There are a
number of ways that hedge fund managers differ from traditional
money managers. One of the chief differences is that hedge fund
managers can use non-traditional investment instruments and techniques.
Although hedge fund managers employ a wide variety of different
strategies or styles, they generally can be classified into six
Fund of Funds
Fund of Funds is an important style that allows investors, through
a single investment, access to a variety of managers - often for
a smaller investment than is typically required for participation
in the individual funds. This blending of different hedge fund strategies
and asset classes aims to provide a more stable long-term return
than any of the individual funds. There are a range of funds of
funds that vary in the number of underlying managers (often as many
as 100), and the strategies they use. These include style-specific
and diversified funds.
Equity Long/Short involves long/short share based investing across
a range of sectors, categories and regions. This currently is the
largest sub-sector and tends to be more correlated to benchmark
indices because of a net long market exposure bias.
Event Driven seeks to capitalize on specific event market mis-pricings,
such as mergers, restructurings or bankruptcies. Sub-strategies
include merger arbitrage and distressed securities investing.
Managed Futures invests in futures and currencies on a global basis.
The most common form involves the use of a systematic approach to
trade a widely diversified range of markets and contracts based
on identified trends.
Market Neutral/Arbitrage takes offsetting positions in closely related
financial instruments to exploit disparities in pricing relationships.

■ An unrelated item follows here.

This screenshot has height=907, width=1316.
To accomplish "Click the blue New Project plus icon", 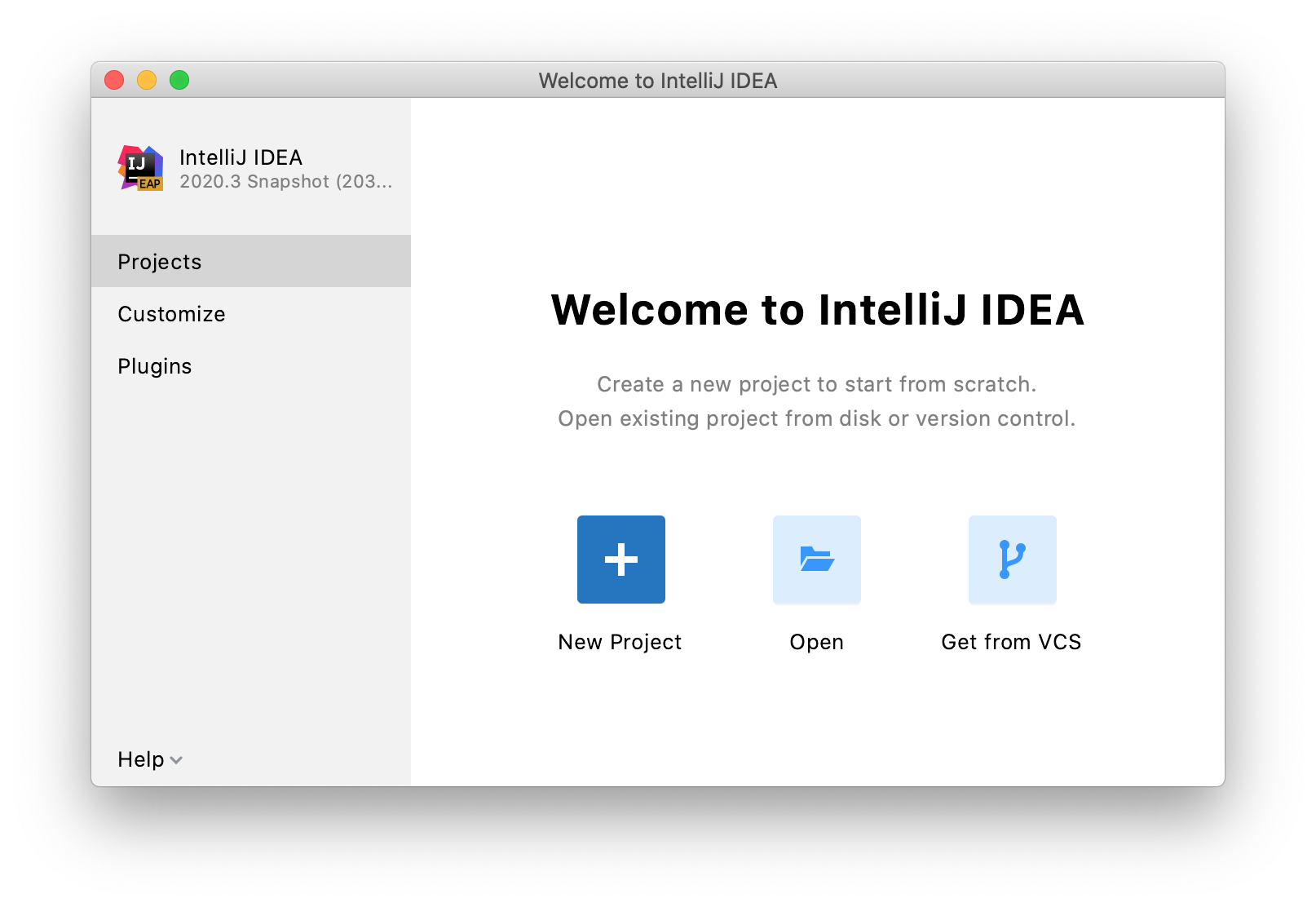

Sub-strategies include equities-balanced, fixed income arbitrage
and convertible bond arbitrage.
Other strategies include Global/Macro and those focused specifically
on Emerging Markets. Global/Macro strategies seek to capitalize
on country, regional and/or economic change affecting securities,
commodities, and interest and currency rates. They often take large
directional positions in national markets based on a top-down analysis
of macroeconomic and financial conditions. Asset allocation can
be aggressive; this style has been associated with a number of high
profile individual managers.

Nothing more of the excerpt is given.